# PROBLEM TO WORK ON
Copy every entry exactly as it stands, though any image it holds should stay out of the copy.

[Data entries]
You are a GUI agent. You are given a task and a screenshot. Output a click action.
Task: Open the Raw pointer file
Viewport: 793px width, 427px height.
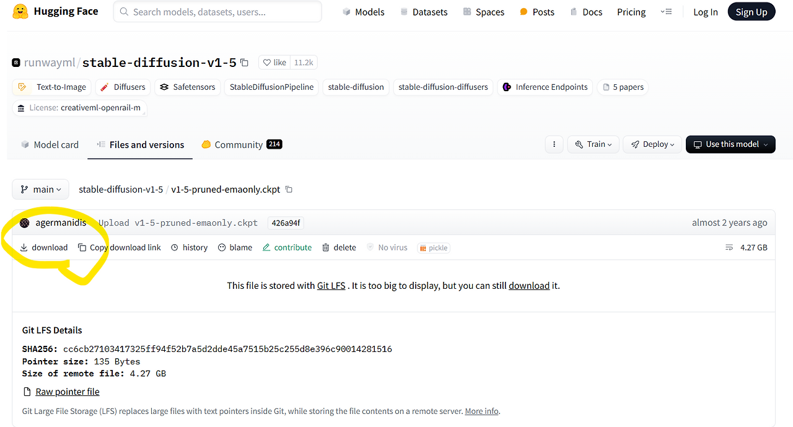point(67,391)
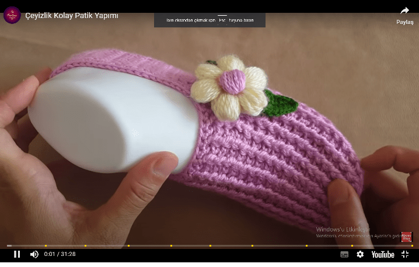Click the Paylaş label
Viewport: 419px width, 267px height.
(x=404, y=22)
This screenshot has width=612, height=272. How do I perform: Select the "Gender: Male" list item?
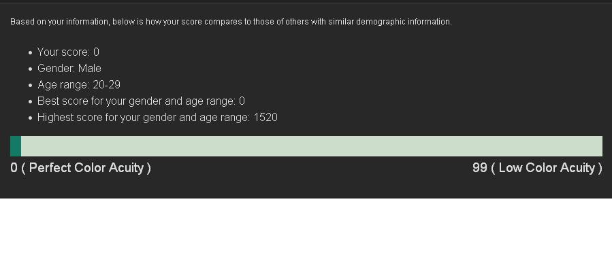69,69
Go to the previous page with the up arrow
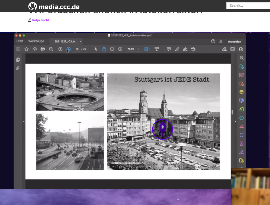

# ANSWER BOX
You are a GUI agent. You are given a task and a screenshot. Output a click action.
Task: Open the Raw pointer file
Viewport: 793px width, 427px height.
point(67,391)
Click the Paylaş label
Viewport: 419px width, 267px height.
(x=404, y=22)
This screenshot has width=612, height=272. How do I perform: Select the "Gender: Male" list item?
69,69
Go to the previous page with the up arrow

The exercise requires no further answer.